Sobre la inoportunidad del Adviento

Hay que “levantar los ojos” e ir más allá de lo inmediato que nos ciega

Sí, inoportunidad, no me arrepiento del título,  esa ha sido mi impresión después de hacer una lectura seguida de los textos de Adviento. Vienen cargados de  tantas palabras resplandecientes: alegría, seguridad, gloria, esplendor,  paz, confianza,  salvación…, que esa insistencia luminosa resulta casi insultante en estos tiempos de tanta oscuridad. Puestos a elegir,  preferiríamos otras promesas más cercanas a nuestra realidad: en vez de  colinas que se abajan y valles que se levantan, esperaríamos el anuncio de que bajan los alquileres y la cesta de la compra y se eleva la  responsabilidad de los que han hecho negocios turbios con las mascarillas.  Baruc nos exhorta a envolvernos en el manto de la justicia de Dios y es una magnífica cobertura pero ¿de qué les va a servir a los inmigrantes sin papeles si se quedan sin la sanitaria?  La teología y sus eruditos se defienden: “Se trata de una perspectiva escatológica”, distinguen.

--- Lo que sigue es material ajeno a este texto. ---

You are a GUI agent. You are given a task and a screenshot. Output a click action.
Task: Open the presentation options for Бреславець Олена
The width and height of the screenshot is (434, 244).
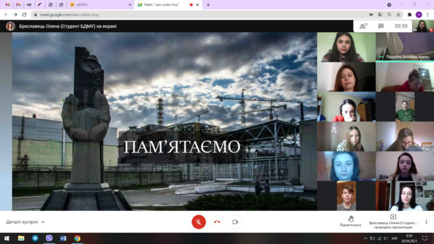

Claro, pero sólo con eso no llego a fin de mes, piensa más de uno.

             Jesús, que afortunadamente no era un erudito, propone otras salidas: da por sentada la existencia de situaciones desastrosas que nos sacuden llenándonos de  ansiedad y preocupación pero, donde nosotros no vemos más que catástrofes, él ve “señales”.  La condición para descubrirlas es “levantar los ojos”, ir más allá de lo inmediato que nos ciega y  atrapa en redes de deseos insatisfechos, en obsesiones por retener modos de vida que considerábamos definitivos, en temores que embotan nuestro corazón impidiendo el fluir de la vida.

             Y esas “señales” ¿dónde buscarlas?: en  el desierto, responde el evangelio, en esos lugares marginales que nos obligan a afrontar sin distracciones esas preguntas de las que tratamos de escapar, que nos inquietan más allá de lo económico y que se enmascaran bajo  pretextos de impotencias y desánimos. Los personajes políticos y  religiosos nombrados (Poncio Pilato, Herodes, Anás, Caifás….) quizá fueron peores que los que hoy nos gobiernan pero, a pesar de sus poderes e  intrigas, no consiguieron extinguir la esperanza que convocaba la voz profética de Juan desde la periferia.

            No son señales  fáciles ni evidentes porque el Evangelio es siempre un tesoro escondido, un  don exigente,  una gracia cara.  Después de todo, quizá el Adviento pueda conducirnos “oportunamente” hacia ese júbilo que se atreve con tanto descaro a prometer.